Since the structure of myoglobin was first determined in the 1950s by X-ray crystallography, this technique has been the most powerful tool in modern structural biology. Recently, a resolution revolution in single particle Cryo-EM has been led by technical breakthroughs, particularly direct electron detector (DED) with unprecedented speed and sensitivity, a state of the art electron microscope (Titan Krios), image processing software with better algorithms and GPG-based parallel computation. The great advantage of Cryo-EM is that it can determine the 3D structure of macromolecular complexes in near native condition with a much smaller amount of sample, and can even capture multiple dynamic states by using advanced image-processing algorithms. These achievements herald the beginning of a new era in the field of structural biology and has been appreciated as the Method of the Year 2015 by Nature Methods and the Nobel prizes in chemistry, 2017.

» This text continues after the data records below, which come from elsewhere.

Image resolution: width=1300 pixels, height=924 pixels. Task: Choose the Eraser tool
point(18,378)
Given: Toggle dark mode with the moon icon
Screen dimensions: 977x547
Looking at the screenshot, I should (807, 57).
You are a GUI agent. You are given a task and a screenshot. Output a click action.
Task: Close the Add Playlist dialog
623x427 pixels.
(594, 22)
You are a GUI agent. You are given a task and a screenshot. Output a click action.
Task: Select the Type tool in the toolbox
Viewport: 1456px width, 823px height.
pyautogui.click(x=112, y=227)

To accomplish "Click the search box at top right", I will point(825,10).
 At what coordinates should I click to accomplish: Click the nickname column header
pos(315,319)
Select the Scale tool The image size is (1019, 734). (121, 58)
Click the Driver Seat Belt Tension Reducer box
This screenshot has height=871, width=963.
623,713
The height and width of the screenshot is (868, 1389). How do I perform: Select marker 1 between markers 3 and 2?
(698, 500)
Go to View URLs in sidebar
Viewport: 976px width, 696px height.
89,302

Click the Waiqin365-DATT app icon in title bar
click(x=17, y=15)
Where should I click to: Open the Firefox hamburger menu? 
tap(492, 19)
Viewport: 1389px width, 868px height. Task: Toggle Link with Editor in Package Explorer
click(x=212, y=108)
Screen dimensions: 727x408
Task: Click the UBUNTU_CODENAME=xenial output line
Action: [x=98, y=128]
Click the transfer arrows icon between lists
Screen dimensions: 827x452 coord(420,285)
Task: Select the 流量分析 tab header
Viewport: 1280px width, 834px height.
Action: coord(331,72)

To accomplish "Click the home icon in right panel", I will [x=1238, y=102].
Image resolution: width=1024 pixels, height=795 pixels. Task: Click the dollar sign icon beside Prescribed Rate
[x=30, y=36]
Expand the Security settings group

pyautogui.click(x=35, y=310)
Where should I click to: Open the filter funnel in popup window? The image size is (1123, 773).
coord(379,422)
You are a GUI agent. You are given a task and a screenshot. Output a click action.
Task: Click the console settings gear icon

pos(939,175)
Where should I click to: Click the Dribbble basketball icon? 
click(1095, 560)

Our research group is undertaking innovative research to discover the novel binding targets of uncharacterized LRR-containing proteins and their cellular signaling network. These novel binding partners for uncharacterized LRR-containing proteins as well as the supramolecular signaling complexes will be the key targets for our structural research. To this end, our research group would like to establish four core facilities (Protein Expression core, high-performance Cryo-EM core, Protein Crystallization core, and Computing core for Cryo-EM image processing) at IBS Headquarter. Our challenging approach will contribute to understand the molecular mechanism of uncharacterized LRR-containing proteins as well as their physiological and pathological roles. We also hope that the upcoming Core-facility at the IBS Headquarter promote internal/external collaborations ranging from design and analysis of various macromolecular complexes.